The e-tailer is expected to announce that it will take over the online book-selling operations of rival Borders Group Inc.
The deal is expected to be announced this morning.
In other news, a Thomas Weisel analyst speculated Tuesday that Amazon is kicking around the idea of outsourcing fulfillment.
The online brokerage firm will be worth watching Wednesday after it met analysts' estimates in its first quarter, posting a profit of $868,000, or breakeven on a per share basis, on sales of $330 million.
In the year-ago quarter, it lost $672,000, or breakeven on a per share basis, on sales of $417 million.
Total transactions dropped by 42 percent to 8.4 million from a year ago.
During the quarter, E*Trade added 166,112 net new brokerage and banking accounts for a total of more than 3.7 million, up 41 percent from last year's levels.
Its shares closed up $1.32 to $7.55 ahead of the earnings report.
Motorola will likely take a beating after it fell short of analysts' reduced estimates in its first quarter Tuesday and posted its first operating loss in more than 15 years.
In the quarter, it posted a loss of $206 million, or 9 cents a share, on sales of $7.8 billion.
The maker of semiconductors and wireless telephone handsets twice lowered sales and earnings estimates in the quarter but still was unable to hit the revised targets.
First Call consensus pegged the semiconductor and wireless telephone handset maker for a loss of only 7 cents a share on sales of $7.96 billion.
Its shares closed up $1.50 to $13 ahead of the earnings report before falling to $12.04 in after-hours trading.
The $7.8 billion in sales represents an 11 percent decline from the year-ago quarter when it earned $481 million, or 21 cents a share, on sales of $8.8 billion.
Analysts originally pegged the Schaumburg, Ill.-based company for a profit of 12 cents a share.
The developer of middleware infrastructure technology will be active Wednesday after warning it will report lower-than-expected sales in its first quarter and had taken unspecified steps to cut operating expenses by 20 percent.

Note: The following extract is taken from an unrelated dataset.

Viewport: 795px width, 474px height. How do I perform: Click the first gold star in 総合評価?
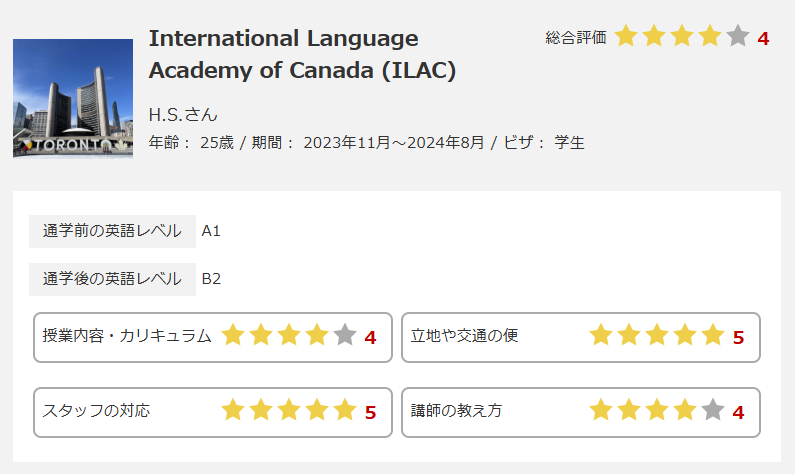626,37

Versant executive told investors to expect a loss of between 29 cents and 33 cents a share in the quarter on sales of between $4.7 million and $5.2 million.
There is no First Call consensus estimate for the company this quarter.
The company previously said it anticipated break-even earnings on target revenues of $6.8 million.
"The company will remain focused on its engineering and sales organizations, particularly for the company's e-business product and services lines," the company said in a prepared release.
Its shares closed up 5 cents to $1.56 a share ahead of the warning.